## Prompt
Copy the records below, from the line containing "is (877, 402)." through the end of the records, with both ends included. Leave the pictures out of your copy.

Saved data entries:
[Start of section]

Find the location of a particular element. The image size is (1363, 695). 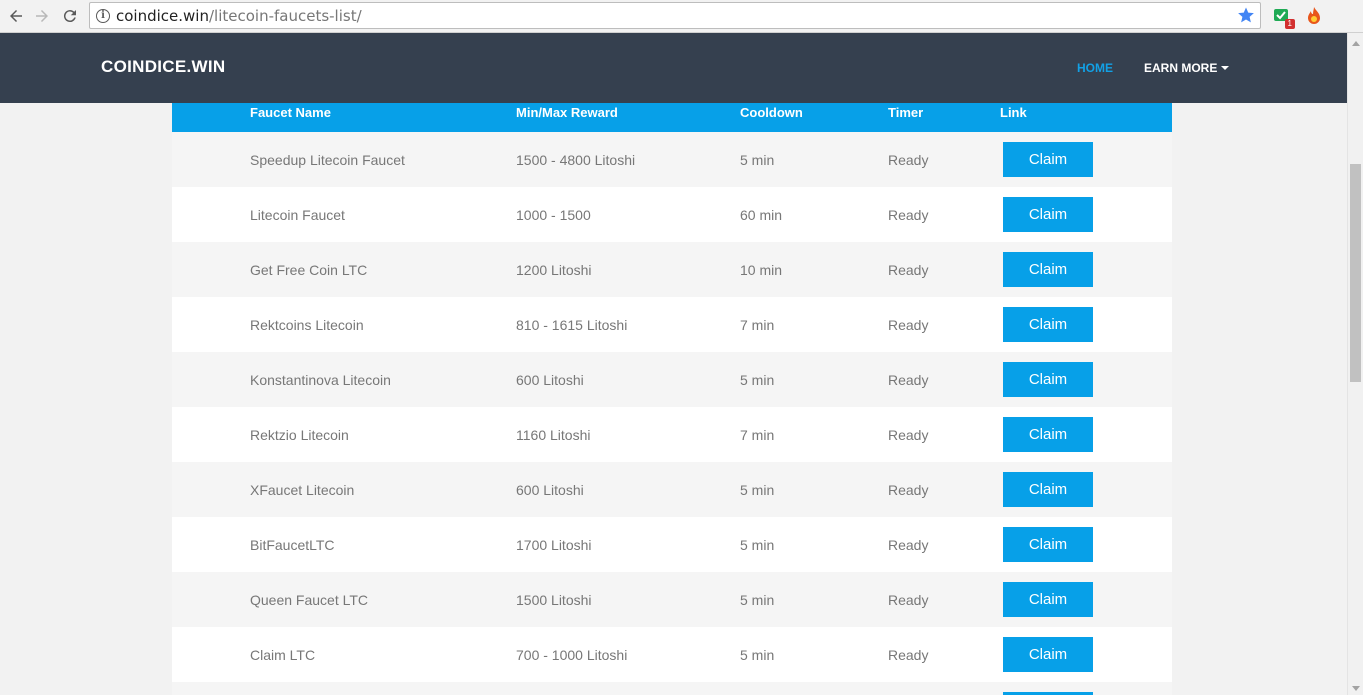

scrollbar-thumb is located at coordinates (1356, 273).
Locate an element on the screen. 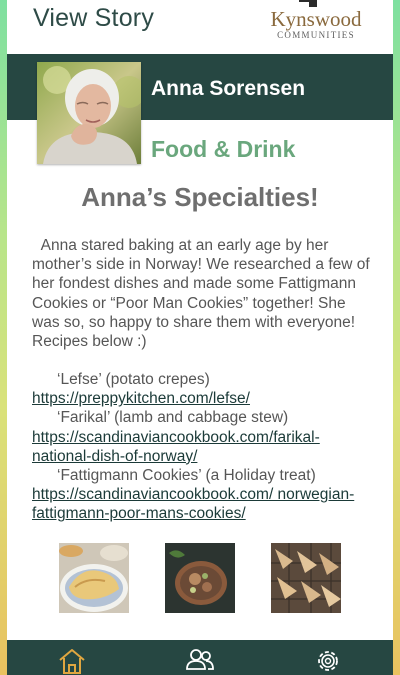  farikal-photo is located at coordinates (200, 578).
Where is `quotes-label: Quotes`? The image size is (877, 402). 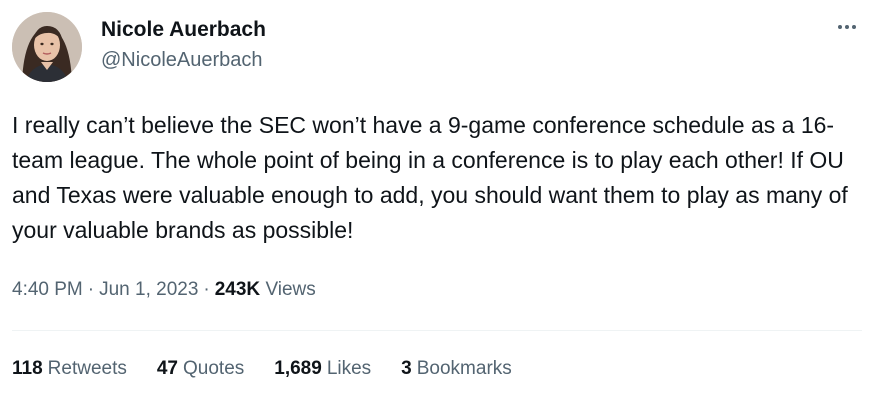
quotes-label: Quotes is located at coordinates (214, 368).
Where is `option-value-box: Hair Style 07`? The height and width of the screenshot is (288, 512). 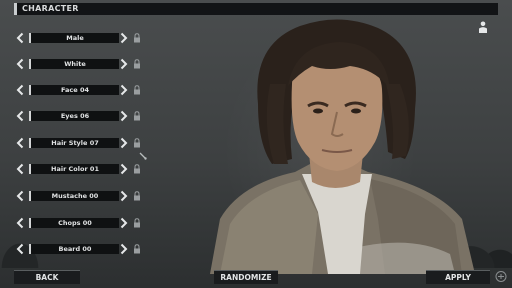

[End of section]

## Result of this exercise
Where is `quotes-label: Quotes`? The image size is (877, 402). 
quotes-label: Quotes is located at coordinates (214, 368).
Where is `option-value-box: Hair Style 07`? The height and width of the screenshot is (288, 512). 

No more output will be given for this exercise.